Subtitle

Warning: Expect foul language. I often blog when sleep deprived, and even when I'm not sleep deprived I cuss.
Warning the second: TMI often occurs. Read at your own risk. Feel free to laugh at my expense (I know I do!).
Warning the third: I suppose I should just put a general Trigger Warning here. I talk about mental illness (Anxiety, panic disorder, depression, social shit), abuse (rarely), and my fucked up relationship with food. And...other things. Actually, just consider this a general warning: If you might be triggered by things, you probably should read no further.

Thursday, July 26, 2012

Talking with friends

So I was chatting with an old friend online. We don't talk much, but we generally have good conversations when we do. She's been teaching overseas for...God...Four years now?
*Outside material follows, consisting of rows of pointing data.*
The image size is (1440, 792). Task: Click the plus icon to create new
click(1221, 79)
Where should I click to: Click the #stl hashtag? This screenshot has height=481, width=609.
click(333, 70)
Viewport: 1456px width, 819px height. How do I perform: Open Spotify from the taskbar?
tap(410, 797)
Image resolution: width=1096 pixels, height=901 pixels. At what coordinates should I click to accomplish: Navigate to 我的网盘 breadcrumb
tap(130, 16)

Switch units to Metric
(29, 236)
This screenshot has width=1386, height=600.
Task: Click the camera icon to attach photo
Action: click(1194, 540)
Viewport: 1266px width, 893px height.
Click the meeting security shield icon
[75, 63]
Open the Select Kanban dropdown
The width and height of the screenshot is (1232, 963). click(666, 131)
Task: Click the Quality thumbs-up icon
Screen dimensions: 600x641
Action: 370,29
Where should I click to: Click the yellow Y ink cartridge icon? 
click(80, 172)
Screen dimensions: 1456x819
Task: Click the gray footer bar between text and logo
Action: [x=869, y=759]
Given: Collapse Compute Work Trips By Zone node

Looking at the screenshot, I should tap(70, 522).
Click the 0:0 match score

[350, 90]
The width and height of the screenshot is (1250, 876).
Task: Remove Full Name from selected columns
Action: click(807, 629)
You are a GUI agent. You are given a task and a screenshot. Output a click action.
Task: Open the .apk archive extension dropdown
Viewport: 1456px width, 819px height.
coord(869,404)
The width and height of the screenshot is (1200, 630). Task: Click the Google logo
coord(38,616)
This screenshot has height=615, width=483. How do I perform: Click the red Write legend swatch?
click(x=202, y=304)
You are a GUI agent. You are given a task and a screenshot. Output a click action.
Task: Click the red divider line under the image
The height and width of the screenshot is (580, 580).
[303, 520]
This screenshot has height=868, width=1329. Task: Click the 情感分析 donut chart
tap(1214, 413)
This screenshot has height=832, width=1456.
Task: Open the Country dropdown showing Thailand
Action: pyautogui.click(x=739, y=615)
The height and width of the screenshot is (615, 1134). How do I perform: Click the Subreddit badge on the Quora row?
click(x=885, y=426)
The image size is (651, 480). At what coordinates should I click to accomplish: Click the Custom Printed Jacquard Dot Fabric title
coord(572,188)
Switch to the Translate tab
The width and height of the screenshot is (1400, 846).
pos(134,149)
Something like that. In any case, she's been teaching in Korea and is heading to Japan tomorrow. We have a lot of issues in common (anxiety and fibromyalgia mainly). It's so nice to know other people with similar problems. Because knowing that she can do it gives me hope.
I still don't know if teaching English is what I'd like to do. I mean, I know linguistics and Language are major interests of mine (for even longer than libraries and books have been, honestly) but I don't know if that means I want to teach. But knowing that it IS an option and might be something I'd like to do...means a lot. I don't want to get in an education in a field because some charts and projections say it'll get me a job. I want to get my degree in something I love and figure out a way to translate that into a job I can tolerate. I don't need to love my job, I just need my future job not to make me worse physically, mentally, and emotionally. I find fulfillment in my interpersonal relationships. The only thing that made my last job bearable was those relationships. My customers, my coworkers, *they're* what made me able to hold that job for over five years.
I'm not a naive youngster, though sometimes I'm sure I still seem so. I know what it means to compromise, and what's more important is that I've learned when it is NOT appropriate to do so. I know how to find happiness, and I will succeed in doing so. In five years I want to read this and say "Damn Straight"...which makes me giggle because it's late and I'm not. Straight, that is.